EXERCISE DESCRIPTION: Transcribe each entry below exactly. Pictures do not go in the copy.

SUPPLIED ENTRIES:
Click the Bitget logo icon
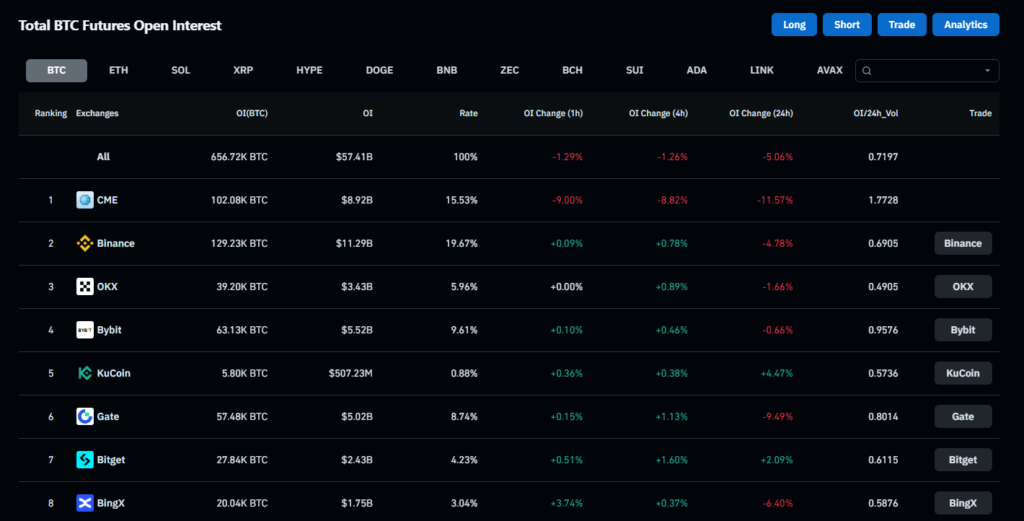 point(85,459)
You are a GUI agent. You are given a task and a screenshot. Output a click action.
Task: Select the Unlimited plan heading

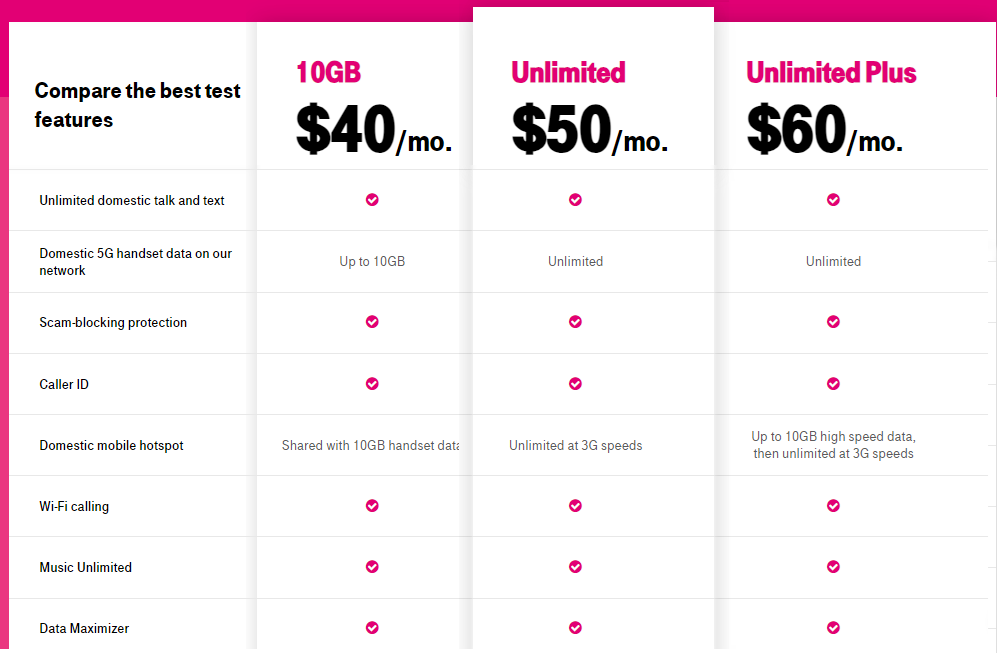(568, 72)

EXERCISE ANSWER:
Click the Bitget logo icon
 point(85,459)
You are a GUI agent. You are given a task and a screenshot. Output a click action.
Task: Select the Unlimited plan heading

(568, 72)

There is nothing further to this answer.